Marked on Ordnance Survey maps of both 1839 and 1940, first in gothic lettering as a "Giant's Grave" and later as a "Dolmen", the structure was already a known curiosity long before any cartographer fixed it to paper. A dolmen is a megalithic tomb, typically consisting of large upright stones capped by a horizontal slab, and this one reportedly stretched some 23 feet, roughly seven metres, along the bottom of a gentle south and east-facing slope near the shoreline.
The earliest written account comes from the Dublin Magazine of August 1764, which recorded that length and little else. Sixteen years later, in 1780, the artist Gabriel Beranger made a sketch of the structure, a drawing that has never been published and exists somewhere unprinted in the record. The monument was well-documented, then, by the standards of its time. But by 1975, when archaeologists opened a trench measuring twenty metres by five metres across the site as part of excavation E000142, they found nothing at all. No stone, no foundation, no trace of any megalithic structure. The conclusion reached by Cahill and Lynch, who reported on the work, was straightforward: erosion by the sea had removed every physical remnant. The monument had not been dismantled or robbed out; it had simply been swallowed.

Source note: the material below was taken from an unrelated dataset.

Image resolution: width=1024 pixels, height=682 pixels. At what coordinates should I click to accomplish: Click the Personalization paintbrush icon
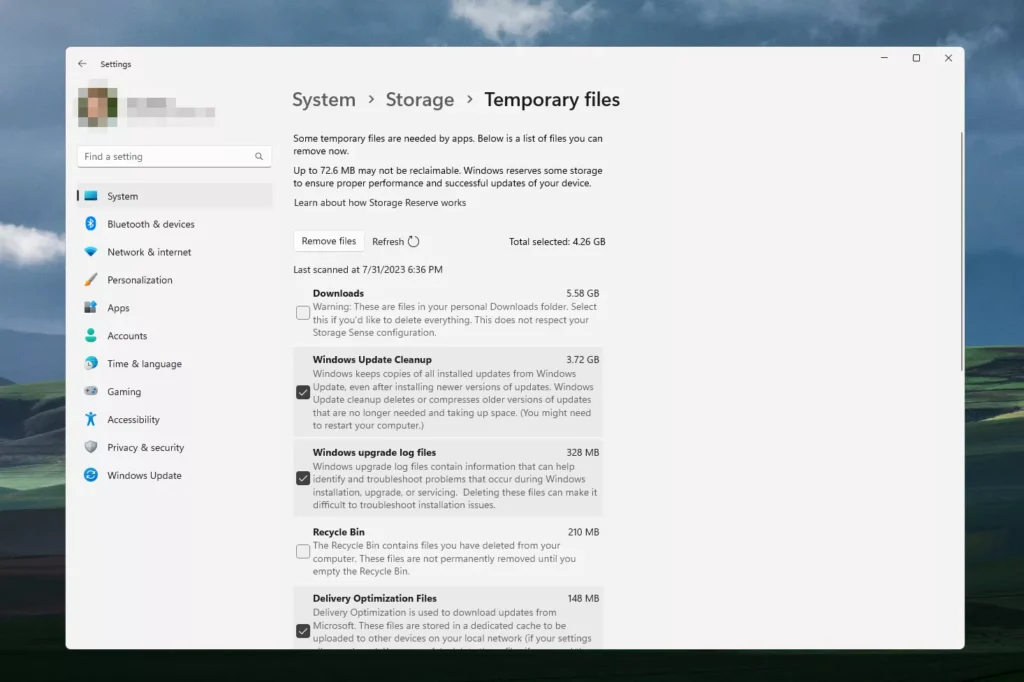pos(90,280)
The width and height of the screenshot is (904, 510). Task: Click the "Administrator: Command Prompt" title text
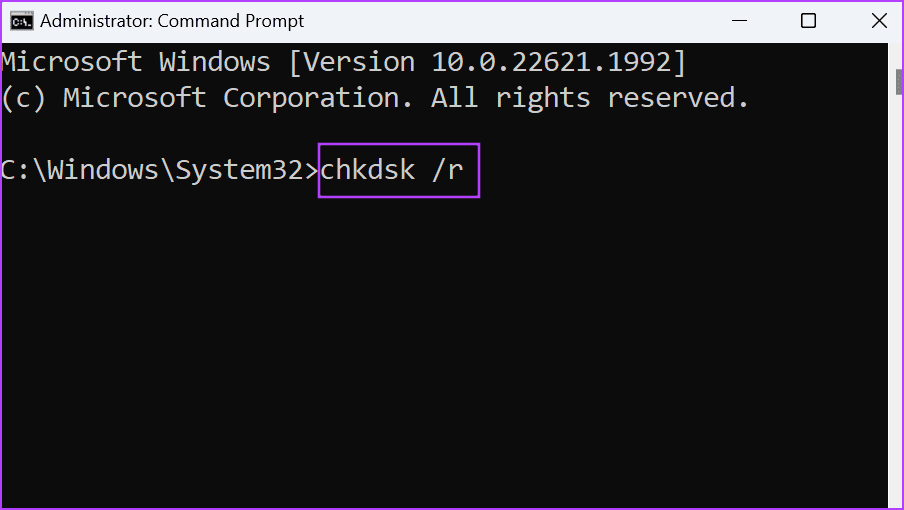click(x=172, y=21)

What remains is a place defined by absence. Carnsore Point is a low, exposed headland, the kind of coastal edge where the sea does not so much arrive as insist, and the fate of this particular monument is a quiet illustration of how much has been lost not to human interference but to geography and time. The maps still name it. The 1764 account still describes it. Beranger's unpublished sketch still, presumably, exists. The grave itself does not.